Let’s have a look at the Java Security MessageDigest class that provides one-way hash functions and how to get individual MessageDigest instances without using Strings for the algorithm names everywhere in our code.

Existing solutions

If you need hashing functions like the popular MD5 or one of the Secure Hash Algorithms (SHA) in your project I suggest that you either have a look at Apache Commons Codec or Google Guava for example.

There is a class called DigestUtils in Apache Commons Codec that helps you to work with hash functions. It even has helper methods that return the digest for the data as a hex string.

Google Guava on the other hand has a class called Hashing with various helper methods to get the hash function you want. With the HashFunction you create a new Hasher, feed data into it and finally call the hash method. Have a look at the JavaDoc or the Wiki for very detailed information.

Rolling your own

If you want to work with the standard Java API without any other libraries you can use the java.security.MessageDigest class. When creating an instance of the MessageDigest class it’s important to know that the algorithm names are defined in the Java Cryptography Architecture Standard Algorithm Name Documentation.

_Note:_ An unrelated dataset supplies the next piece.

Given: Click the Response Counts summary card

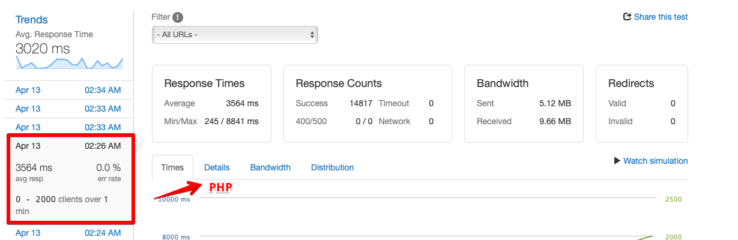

By definition every implementation of the Java platform is required to at least support MD5, SHA-1 and SHA-256. If you want to find out which algorithms are supported by your current installation you can use the following code:

public void showAvailable() {
   final Set algorithms = Security.getAlgorithms("MessageDigest");
   System.out.println(algorithms);
 }

This should print something like “[SHA-384, SHA-224, SHA-256, MD2, SHA, SHA-512, MD5]”. Now instead of calling the getInstance method on the MessageDigest class with these strings we can come up with a simple enum that holds them for us:

public enum MessageDigestName {
  MD2,
  MD5,
  SHA,
  SHA_224,
  SHA_256,
  SHA_384,
  SHA_512;

  public String getMessageDigestName() {
    return this.name().replace('_', '-');
  }
}

There is a helper method in the enum to get the actual algorithm name according to the Standard Algorithm Name Documentation.

In practice you can write another utility method to return the hash for a given string for example.

try {
  final MessageDigest md = MessageDigest.getInstance(MessageDigestName.SHA_256.getMessageDigestName());

  md.update("Test".getBytes(StandardCharsets.UTF_8));
  byte[] digest = md.digest();

  final BigInteger number = new BigInteger(1, digest);
  final String hexHash = number.toString(16);

  // Result: 532eaabd9574880dbf76b9b8cc00832c20a6ec113d682299550d7a6e0f345e25
  return hexHash;
} catch (NoSuchAlgorithmException ex) {
  throw new RuntimeException(ex);
}

It starts by getting the MessageDigest instance, adding data to it, calculating the hash by calling the digest method and then converting this result to a hex string.

As you can see it is not that hard to set this up by yourself without any other libraries. It is a good exercise to understand what is going on. For production I would recommend using an existing, established library that has been reviewed like Apache Commons Codec or Google Guava instead.